* DATA RECORDS *
<<<<
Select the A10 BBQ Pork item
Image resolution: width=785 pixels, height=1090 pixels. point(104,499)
>>>>
<<<<
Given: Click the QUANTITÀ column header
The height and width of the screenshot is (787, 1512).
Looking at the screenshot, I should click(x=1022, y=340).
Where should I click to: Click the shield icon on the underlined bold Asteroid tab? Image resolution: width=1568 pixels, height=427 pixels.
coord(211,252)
>>>>
* STATED EXERCISE *
Find every line in the entries above that contains the string "width" and copy each one in full. Case counts.

* THE RESULT *
Image resolution: width=785 pixels, height=1090 pixels. point(104,499)
The height and width of the screenshot is (787, 1512).
Where should I click to: Click the shield icon on the underlined bold Asteroid tab? Image resolution: width=1568 pixels, height=427 pixels.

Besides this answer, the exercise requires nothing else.